The Oshta (Ошта, Šušt) is a river in Vytegorsky District, Vologda Oblast, Russia. It flows from Lake Oshtozero into the Onega Canal and has a length of 39 km.

== Geography ==
The Oshta is 39 km long and its basin covers an area of 374 km2. The source of the river is Lake Oshtozero, located in the Vepsian Upland (Megra Ridge), from where it flows into Lake Onega via the Onega Canal. The river drops a total of 108 m and has a stream gradient of 2.77 m/km. Much of this is in the upper and middle course of the river, where multiple rapids are located. Around the mouth, a sedge-dominated wetland stretches for some 2 km.

Tributaries of the river include the Keskas-ruchey (19 km from mouth), Verkhnyaya Orovashka (9.9 km from mouth) and Cheleksa rivers (6.9 km from mouth), as well as Lake Urozero.

The biggest settlement along the river is also named Oshta.
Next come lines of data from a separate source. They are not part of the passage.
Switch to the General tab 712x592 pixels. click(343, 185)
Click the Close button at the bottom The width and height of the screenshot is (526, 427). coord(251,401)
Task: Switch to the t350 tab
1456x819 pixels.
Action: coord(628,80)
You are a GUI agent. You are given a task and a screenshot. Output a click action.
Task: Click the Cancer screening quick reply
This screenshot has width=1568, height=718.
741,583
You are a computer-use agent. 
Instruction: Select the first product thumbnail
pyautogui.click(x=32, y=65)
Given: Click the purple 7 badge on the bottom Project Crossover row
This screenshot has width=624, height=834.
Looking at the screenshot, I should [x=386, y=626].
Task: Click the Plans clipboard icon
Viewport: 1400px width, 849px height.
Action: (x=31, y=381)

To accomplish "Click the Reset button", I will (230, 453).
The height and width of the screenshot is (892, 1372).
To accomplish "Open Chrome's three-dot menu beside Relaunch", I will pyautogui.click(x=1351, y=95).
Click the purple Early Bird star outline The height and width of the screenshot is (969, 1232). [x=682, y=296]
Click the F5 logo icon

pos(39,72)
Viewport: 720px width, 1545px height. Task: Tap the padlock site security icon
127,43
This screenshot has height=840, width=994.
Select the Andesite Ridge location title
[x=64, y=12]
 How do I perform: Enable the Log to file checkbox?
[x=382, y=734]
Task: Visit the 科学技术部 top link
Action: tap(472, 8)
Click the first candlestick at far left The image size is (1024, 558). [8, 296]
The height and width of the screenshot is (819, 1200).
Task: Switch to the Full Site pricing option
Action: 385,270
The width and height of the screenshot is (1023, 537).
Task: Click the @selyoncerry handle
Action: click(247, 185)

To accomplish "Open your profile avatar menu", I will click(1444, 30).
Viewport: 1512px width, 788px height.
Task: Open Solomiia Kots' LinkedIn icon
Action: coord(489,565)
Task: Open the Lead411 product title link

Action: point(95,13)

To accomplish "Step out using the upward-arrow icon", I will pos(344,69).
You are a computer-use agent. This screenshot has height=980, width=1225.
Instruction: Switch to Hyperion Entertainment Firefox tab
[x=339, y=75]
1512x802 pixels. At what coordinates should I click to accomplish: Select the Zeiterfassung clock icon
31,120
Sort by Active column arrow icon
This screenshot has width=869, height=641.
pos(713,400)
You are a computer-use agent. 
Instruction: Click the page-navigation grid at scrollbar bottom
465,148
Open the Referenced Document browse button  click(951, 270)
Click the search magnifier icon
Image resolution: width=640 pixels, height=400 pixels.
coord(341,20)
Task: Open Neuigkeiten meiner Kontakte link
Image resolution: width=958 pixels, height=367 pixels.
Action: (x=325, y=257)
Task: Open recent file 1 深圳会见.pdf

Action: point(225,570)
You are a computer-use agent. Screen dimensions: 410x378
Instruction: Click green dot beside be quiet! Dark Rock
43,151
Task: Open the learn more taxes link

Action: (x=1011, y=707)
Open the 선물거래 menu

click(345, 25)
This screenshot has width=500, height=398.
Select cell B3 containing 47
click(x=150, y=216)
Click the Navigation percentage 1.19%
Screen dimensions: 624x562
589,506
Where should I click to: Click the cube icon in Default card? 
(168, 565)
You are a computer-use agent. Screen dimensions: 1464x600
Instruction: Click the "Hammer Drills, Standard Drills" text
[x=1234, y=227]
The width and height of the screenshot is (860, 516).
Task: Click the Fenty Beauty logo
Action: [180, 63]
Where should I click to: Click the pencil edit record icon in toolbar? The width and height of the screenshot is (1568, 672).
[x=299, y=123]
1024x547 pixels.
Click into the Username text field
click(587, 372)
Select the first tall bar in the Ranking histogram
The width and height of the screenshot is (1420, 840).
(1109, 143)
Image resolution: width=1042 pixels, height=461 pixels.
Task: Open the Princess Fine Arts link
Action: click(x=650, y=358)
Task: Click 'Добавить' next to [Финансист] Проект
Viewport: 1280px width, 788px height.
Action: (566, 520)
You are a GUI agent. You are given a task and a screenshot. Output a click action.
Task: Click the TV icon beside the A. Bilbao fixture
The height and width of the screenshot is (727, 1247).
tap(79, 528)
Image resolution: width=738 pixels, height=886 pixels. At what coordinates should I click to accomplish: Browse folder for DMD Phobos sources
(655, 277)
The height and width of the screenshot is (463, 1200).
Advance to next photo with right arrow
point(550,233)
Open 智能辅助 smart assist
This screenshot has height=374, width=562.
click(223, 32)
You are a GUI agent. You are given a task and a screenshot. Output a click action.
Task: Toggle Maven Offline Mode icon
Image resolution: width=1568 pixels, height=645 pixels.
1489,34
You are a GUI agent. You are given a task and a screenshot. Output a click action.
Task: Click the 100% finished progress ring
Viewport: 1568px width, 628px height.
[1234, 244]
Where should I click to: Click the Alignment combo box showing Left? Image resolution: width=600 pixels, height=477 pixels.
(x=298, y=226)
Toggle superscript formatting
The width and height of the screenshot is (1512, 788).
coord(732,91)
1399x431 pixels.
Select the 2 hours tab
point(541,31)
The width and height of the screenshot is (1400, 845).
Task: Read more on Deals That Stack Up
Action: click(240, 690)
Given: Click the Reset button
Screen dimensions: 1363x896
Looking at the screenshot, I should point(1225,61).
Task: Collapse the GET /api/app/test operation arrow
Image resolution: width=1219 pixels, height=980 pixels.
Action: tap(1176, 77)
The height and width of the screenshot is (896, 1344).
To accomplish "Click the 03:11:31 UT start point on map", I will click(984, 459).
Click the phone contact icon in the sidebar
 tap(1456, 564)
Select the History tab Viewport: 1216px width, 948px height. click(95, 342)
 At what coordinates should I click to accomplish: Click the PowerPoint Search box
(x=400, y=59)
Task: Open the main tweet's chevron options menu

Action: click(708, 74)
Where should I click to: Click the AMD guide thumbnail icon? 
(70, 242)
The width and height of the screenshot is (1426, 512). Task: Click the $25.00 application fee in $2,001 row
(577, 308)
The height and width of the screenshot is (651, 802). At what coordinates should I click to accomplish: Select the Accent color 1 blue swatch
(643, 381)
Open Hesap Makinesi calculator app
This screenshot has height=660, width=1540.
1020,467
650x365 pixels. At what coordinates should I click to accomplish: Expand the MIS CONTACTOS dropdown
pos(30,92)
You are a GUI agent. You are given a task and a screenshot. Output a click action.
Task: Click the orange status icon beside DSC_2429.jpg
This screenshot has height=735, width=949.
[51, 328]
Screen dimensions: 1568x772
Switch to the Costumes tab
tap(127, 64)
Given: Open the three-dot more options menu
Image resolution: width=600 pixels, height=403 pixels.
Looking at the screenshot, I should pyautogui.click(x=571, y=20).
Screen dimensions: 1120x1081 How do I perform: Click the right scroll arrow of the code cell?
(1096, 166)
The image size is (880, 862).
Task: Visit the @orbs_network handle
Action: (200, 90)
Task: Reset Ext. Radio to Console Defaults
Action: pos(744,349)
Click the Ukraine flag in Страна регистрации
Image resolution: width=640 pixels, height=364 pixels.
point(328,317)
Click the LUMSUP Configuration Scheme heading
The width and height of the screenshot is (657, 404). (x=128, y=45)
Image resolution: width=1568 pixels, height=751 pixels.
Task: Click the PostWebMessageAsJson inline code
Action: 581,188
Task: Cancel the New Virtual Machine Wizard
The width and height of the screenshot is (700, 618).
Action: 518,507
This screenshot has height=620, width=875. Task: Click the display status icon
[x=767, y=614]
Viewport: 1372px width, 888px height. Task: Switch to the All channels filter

Other settlements include Simanovo and Kurvoshsky Pogost.

== Environmental values ==
Based on measurements taken between 30 July and 2 August 2024, the water of the Oshta had a pH of 7.9, while the level of total dissolved solids was 207 mg/l.

Before the direct connection with Lake Onega was cut off by the Onega Canal, salmon entered the river to spawn.